Akademy meeting notes
Karl Ove Hufthammer
karl at huftis.org
Sun Sep 20 16:50:48 BST 2020
Luigi Toscano skreiv 17.09.2020 12:46:
>> Had some time to read this thread today, and all looks good, looking forward
>> to a System liked Damned Lies or Weblate, as i have been a bit scared myself
>> to contribute to Swedish translations of KDE, as i have not been brave enough
>> to send a personal email, it would be easier to just log in to a system and
>> start translating or reserve a project to help with
> Please remember that you would have to interact with the team anyway at some
> point.
And IMHO, it’s very important to interact with the team. Translation is
a team effort, and for high-quality, consistent translations, everyone
needs to ‘be on the same page’. That is, one would have to discuss and
agree on translation principles, terminology, phrasing, spelling, etc.
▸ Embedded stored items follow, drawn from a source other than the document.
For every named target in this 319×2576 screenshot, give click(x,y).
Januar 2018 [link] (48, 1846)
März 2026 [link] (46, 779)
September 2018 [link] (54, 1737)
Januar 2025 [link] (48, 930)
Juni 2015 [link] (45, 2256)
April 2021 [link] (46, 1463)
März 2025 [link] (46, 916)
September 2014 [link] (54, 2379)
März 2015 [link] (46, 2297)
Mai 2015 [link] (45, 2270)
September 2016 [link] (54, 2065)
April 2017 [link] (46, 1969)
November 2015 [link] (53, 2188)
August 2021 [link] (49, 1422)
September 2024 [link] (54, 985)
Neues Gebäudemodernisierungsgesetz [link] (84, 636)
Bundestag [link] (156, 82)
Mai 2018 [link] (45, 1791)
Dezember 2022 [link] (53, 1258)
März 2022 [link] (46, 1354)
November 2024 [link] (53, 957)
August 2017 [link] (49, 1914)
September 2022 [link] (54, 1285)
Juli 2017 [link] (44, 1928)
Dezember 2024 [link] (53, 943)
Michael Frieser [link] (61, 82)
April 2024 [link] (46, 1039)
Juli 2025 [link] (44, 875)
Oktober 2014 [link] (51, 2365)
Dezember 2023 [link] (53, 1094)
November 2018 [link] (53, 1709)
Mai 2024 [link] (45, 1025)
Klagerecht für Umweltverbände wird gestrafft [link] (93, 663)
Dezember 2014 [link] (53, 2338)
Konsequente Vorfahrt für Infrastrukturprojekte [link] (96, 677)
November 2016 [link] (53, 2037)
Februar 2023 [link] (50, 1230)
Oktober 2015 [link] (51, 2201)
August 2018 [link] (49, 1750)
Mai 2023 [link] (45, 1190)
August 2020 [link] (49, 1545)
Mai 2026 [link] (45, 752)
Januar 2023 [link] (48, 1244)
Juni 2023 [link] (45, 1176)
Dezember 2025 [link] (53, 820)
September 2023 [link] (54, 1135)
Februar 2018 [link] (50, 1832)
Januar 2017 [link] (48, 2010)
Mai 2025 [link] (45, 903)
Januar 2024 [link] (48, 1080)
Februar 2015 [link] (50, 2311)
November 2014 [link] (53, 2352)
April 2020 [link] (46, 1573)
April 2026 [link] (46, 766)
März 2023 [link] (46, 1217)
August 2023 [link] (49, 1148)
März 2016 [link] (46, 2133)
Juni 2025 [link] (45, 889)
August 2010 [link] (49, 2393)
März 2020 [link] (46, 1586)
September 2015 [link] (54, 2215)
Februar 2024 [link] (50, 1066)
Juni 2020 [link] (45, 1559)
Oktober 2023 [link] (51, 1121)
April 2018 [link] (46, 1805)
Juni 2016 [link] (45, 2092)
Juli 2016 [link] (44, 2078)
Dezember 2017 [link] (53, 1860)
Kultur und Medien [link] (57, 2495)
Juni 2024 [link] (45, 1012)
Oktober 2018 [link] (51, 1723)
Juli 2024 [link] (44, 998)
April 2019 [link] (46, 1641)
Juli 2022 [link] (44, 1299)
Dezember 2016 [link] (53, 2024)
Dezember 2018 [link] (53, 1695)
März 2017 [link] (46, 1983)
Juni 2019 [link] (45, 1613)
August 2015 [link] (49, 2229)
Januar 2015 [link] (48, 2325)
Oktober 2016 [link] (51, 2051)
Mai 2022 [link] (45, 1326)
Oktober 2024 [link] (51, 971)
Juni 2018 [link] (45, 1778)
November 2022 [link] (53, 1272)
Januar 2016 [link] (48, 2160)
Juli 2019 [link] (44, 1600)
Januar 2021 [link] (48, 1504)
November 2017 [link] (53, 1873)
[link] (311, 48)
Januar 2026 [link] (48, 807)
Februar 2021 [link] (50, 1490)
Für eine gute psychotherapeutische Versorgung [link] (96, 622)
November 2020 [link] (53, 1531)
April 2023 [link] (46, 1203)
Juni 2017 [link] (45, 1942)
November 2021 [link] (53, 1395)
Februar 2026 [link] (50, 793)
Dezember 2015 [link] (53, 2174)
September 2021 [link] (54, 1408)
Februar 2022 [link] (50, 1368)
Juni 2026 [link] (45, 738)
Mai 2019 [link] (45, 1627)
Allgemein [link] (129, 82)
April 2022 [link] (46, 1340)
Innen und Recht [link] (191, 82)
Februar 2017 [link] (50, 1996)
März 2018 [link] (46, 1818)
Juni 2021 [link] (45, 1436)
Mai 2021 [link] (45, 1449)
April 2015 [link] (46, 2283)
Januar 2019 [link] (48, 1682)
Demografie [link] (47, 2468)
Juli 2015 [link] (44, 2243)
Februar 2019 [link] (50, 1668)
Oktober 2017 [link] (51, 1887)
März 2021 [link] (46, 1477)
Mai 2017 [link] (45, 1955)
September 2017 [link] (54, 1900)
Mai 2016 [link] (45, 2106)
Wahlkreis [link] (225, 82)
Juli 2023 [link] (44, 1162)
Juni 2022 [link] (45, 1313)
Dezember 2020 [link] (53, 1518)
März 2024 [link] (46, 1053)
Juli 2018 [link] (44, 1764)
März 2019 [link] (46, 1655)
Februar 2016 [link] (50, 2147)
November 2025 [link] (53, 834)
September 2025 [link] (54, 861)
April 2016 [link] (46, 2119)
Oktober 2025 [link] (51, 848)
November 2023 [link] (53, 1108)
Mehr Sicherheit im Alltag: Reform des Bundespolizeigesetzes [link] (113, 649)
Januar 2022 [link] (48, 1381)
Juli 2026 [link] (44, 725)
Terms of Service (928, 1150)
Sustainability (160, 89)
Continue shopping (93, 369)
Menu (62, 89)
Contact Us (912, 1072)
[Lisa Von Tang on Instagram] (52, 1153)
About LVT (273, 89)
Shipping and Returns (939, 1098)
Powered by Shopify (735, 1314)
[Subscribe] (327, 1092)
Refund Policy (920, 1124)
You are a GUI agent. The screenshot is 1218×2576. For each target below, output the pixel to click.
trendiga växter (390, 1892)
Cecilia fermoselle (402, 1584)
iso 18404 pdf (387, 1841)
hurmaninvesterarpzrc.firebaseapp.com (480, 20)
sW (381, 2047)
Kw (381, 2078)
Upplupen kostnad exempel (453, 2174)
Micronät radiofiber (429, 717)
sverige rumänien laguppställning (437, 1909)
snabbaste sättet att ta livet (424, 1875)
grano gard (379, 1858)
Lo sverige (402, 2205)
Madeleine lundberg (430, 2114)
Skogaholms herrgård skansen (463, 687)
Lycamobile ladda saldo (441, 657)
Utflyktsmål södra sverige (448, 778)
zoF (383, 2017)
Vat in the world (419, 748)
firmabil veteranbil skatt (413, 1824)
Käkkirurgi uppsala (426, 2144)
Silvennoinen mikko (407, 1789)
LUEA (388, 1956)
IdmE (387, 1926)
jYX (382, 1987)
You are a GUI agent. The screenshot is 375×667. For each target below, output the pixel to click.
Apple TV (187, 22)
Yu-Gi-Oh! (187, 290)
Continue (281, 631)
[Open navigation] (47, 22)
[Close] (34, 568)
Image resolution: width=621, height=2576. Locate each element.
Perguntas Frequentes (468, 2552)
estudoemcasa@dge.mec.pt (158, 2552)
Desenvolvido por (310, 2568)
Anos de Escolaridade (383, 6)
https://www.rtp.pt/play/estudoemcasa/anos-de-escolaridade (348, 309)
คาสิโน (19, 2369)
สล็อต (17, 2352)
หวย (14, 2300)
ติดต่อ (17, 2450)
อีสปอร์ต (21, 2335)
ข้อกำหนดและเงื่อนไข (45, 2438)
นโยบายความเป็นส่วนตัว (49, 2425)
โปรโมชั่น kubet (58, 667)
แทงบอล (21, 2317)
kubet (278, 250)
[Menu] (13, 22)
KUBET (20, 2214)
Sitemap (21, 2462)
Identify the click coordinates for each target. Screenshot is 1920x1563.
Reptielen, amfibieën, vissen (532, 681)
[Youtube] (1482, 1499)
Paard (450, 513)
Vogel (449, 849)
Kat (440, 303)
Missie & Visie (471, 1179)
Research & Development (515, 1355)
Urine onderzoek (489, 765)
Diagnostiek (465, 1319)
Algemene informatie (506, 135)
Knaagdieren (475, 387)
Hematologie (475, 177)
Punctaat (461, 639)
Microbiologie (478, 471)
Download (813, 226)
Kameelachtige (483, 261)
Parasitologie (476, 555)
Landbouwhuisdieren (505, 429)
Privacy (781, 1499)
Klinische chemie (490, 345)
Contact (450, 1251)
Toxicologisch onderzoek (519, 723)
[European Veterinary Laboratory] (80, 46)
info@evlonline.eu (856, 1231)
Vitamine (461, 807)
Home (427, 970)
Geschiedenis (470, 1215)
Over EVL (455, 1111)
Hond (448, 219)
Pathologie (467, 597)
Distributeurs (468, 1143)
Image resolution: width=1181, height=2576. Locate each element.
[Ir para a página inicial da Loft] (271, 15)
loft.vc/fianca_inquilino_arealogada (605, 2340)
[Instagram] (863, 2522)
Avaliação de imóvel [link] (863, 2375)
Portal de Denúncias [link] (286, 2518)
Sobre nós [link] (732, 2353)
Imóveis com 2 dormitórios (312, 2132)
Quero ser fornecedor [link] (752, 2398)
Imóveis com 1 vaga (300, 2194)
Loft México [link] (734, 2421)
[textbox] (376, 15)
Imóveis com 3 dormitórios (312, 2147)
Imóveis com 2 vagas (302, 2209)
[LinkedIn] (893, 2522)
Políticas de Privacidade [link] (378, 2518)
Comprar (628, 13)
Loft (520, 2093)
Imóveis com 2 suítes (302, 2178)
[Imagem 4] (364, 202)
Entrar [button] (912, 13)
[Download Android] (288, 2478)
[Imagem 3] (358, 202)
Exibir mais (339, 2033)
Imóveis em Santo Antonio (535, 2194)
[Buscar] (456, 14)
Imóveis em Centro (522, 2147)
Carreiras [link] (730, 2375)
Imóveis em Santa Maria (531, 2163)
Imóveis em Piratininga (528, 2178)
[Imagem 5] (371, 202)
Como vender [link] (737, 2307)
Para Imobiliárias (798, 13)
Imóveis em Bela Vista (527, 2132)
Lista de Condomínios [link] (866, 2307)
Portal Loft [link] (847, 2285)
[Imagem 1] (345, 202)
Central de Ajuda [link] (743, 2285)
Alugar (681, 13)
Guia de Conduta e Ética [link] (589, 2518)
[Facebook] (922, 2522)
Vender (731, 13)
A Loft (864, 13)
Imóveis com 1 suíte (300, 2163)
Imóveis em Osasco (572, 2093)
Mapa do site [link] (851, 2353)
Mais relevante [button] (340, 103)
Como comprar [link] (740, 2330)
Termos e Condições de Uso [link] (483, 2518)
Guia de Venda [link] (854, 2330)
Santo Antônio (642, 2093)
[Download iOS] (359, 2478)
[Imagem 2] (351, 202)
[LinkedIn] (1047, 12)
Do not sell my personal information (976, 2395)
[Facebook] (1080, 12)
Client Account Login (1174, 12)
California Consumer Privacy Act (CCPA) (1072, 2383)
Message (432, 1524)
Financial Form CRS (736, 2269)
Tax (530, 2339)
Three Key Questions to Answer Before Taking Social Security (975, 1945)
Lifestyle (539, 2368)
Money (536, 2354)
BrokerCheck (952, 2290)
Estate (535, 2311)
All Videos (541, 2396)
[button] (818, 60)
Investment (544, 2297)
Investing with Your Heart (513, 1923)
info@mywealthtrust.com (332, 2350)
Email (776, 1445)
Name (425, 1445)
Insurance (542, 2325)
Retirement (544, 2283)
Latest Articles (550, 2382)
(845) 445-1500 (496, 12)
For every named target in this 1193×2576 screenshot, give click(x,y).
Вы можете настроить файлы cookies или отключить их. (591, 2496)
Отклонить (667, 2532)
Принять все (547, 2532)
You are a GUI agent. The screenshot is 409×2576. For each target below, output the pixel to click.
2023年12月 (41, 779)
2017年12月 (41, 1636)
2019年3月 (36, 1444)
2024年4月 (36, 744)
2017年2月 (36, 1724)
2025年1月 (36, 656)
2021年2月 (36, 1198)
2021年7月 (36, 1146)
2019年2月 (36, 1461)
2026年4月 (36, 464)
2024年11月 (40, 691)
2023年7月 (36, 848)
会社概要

And one should, preferably, regularly do QA work on each other’s
translations. In my experience, that’s extremely helpful, of course in
improvement of the actual translations, but also for improving one’s
skill in translating.
I don’t how the Swedish team works, but for Norway, we also created
detailed linguistic guidelines
(http://i18n.skolelinux.no/retningslinjer.html), a dictionary of common
terms and their approved translations
(http://i18n.skulelinux.no/nb/Fellesordl.eng-no.html). We even had a
small visual dictionary
(http://i18n.skulelinux.no/nb/bildeordbok/bildeordbok.html).
Unfortunately, these resources haven’t been updated in ages, for various
reasons, but have still served us quite well for 20 years. They have
helped us create much higher-quality and more consistent translations
than would otherwise be possible, both for KDE software and for other
free software translated into our language.